[Start of Record extracts]
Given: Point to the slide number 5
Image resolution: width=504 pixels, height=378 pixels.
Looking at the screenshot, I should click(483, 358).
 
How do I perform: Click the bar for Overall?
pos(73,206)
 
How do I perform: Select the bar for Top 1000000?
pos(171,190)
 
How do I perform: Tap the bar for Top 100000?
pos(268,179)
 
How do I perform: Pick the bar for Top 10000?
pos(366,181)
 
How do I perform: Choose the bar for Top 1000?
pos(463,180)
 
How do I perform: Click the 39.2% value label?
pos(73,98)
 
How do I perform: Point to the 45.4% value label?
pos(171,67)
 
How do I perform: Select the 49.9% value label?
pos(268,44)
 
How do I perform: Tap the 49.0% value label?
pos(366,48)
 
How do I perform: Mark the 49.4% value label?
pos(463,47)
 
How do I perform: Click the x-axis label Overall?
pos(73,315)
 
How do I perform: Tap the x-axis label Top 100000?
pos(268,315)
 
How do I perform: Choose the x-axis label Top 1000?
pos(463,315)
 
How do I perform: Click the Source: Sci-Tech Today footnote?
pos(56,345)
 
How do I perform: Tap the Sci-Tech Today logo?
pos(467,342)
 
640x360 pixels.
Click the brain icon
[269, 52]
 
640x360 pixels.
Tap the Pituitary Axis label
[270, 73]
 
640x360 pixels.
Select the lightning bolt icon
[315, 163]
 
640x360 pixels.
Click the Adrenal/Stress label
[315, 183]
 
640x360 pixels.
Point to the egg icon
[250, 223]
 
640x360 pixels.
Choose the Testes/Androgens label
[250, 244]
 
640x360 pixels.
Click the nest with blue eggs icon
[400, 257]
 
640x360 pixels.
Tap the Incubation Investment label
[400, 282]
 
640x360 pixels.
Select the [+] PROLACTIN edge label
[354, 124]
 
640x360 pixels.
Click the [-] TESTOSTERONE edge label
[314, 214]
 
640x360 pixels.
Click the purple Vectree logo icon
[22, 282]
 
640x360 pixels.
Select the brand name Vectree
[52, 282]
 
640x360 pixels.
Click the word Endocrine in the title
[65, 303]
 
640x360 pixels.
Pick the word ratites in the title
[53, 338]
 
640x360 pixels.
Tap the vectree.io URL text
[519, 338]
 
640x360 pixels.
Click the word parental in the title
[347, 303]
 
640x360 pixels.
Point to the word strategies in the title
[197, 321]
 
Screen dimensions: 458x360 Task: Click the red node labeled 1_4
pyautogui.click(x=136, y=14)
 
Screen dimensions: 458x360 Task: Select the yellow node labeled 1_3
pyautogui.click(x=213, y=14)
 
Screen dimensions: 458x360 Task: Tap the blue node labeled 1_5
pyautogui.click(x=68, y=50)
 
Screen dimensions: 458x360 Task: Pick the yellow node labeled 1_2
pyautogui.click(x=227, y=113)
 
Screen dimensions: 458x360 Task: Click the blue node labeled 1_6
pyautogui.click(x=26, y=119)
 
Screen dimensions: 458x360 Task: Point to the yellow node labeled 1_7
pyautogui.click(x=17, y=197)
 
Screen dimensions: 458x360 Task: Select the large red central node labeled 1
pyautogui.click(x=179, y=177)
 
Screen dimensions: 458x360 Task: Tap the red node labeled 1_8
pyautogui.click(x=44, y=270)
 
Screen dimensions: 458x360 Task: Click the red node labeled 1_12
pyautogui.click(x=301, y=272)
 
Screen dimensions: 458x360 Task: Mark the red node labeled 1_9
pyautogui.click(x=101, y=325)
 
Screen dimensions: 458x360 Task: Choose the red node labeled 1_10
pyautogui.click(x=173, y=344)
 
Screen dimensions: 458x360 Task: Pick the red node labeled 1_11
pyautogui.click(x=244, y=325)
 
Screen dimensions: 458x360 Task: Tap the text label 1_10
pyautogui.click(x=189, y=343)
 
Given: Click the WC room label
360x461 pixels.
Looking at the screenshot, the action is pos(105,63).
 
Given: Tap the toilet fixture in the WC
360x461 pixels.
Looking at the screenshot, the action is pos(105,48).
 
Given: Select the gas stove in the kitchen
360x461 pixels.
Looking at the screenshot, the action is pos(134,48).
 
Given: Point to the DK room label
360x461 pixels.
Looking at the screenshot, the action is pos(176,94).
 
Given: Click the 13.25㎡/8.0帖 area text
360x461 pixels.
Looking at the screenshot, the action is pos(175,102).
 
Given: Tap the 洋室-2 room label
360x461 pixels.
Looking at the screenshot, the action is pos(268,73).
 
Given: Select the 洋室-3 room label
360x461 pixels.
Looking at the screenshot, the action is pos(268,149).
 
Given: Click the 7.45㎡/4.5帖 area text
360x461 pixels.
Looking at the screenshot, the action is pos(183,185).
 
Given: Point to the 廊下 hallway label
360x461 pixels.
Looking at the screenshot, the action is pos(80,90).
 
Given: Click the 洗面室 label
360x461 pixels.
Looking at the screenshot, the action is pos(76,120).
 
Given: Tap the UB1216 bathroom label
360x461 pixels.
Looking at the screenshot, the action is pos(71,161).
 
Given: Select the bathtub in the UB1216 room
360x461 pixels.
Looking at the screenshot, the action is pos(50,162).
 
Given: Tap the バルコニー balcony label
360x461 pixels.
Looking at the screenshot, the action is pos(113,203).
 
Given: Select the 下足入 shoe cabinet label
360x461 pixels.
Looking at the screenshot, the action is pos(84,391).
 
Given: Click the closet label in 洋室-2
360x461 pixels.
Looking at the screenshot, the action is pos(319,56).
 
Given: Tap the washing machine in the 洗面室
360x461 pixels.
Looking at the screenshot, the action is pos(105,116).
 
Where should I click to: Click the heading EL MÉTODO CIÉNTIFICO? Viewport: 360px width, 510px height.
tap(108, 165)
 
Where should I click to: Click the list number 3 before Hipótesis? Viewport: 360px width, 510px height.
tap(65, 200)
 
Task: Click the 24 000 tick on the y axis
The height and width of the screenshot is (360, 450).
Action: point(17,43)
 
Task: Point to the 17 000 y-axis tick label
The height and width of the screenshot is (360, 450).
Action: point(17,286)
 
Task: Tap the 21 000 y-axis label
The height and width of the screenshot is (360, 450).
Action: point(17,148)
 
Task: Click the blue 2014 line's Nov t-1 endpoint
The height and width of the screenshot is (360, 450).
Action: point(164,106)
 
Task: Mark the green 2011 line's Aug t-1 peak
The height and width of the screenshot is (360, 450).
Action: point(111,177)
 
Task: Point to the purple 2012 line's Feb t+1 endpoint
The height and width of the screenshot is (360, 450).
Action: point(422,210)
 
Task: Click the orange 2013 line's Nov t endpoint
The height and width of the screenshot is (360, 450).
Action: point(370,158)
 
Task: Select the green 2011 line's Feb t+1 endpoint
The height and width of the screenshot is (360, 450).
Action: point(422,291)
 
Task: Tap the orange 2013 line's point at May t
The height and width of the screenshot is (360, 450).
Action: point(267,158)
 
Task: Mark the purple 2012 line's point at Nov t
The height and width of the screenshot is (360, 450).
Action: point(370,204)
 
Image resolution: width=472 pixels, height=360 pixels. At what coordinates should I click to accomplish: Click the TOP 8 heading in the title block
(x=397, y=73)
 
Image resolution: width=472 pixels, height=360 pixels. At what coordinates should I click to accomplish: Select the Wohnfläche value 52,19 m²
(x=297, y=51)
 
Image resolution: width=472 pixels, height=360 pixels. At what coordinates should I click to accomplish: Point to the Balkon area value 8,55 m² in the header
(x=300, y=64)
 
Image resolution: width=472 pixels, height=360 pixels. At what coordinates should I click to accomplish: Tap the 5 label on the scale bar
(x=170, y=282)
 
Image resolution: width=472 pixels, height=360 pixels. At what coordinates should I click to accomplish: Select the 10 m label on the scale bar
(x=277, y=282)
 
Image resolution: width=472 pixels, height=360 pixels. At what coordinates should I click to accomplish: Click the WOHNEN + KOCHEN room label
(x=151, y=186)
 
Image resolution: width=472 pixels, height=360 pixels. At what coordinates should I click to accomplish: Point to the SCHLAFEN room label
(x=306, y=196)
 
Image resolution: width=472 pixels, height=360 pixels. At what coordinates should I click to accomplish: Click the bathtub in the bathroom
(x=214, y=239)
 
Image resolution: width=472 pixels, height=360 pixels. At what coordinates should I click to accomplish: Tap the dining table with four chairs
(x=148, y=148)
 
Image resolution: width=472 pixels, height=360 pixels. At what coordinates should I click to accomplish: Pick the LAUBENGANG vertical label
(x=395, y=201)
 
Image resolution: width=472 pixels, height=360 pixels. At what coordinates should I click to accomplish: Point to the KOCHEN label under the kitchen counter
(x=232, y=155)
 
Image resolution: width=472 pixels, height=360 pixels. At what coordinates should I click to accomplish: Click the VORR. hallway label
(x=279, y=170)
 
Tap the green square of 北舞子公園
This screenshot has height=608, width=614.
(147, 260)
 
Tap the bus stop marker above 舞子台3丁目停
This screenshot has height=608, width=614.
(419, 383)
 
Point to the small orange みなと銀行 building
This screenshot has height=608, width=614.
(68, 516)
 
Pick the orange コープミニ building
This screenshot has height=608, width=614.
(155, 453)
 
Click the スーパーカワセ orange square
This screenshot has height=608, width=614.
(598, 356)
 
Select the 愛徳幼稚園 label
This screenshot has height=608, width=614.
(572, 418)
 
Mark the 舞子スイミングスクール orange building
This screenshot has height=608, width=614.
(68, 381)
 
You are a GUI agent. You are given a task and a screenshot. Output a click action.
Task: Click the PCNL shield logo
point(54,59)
[End of Record extracts]
Rewrite the part of the listing that opens with the line containing "Tap the green square of 北舞子公園" and runs to the end of the listing, putting "yellow" wherever "orange" appears and leaving everything else the same.

**Task result**
Tap the green square of 北舞子公園
This screenshot has height=608, width=614.
(147, 260)
 
Tap the bus stop marker above 舞子台3丁目停
This screenshot has height=608, width=614.
(419, 383)
 
Point to the small yellow みなと銀行 building
This screenshot has height=608, width=614.
(68, 516)
 
Pick the yellow コープミニ building
This screenshot has height=608, width=614.
(155, 453)
 
Click the スーパーカワセ yellow square
This screenshot has height=608, width=614.
(598, 356)
 
Select the 愛徳幼稚園 label
This screenshot has height=608, width=614.
(572, 418)
 
Mark the 舞子スイミングスクール yellow building
This screenshot has height=608, width=614.
(68, 381)
 
You are a GUI agent. You are given a task and a screenshot. Output a click action.
Task: Click the PCNL shield logo
point(54,59)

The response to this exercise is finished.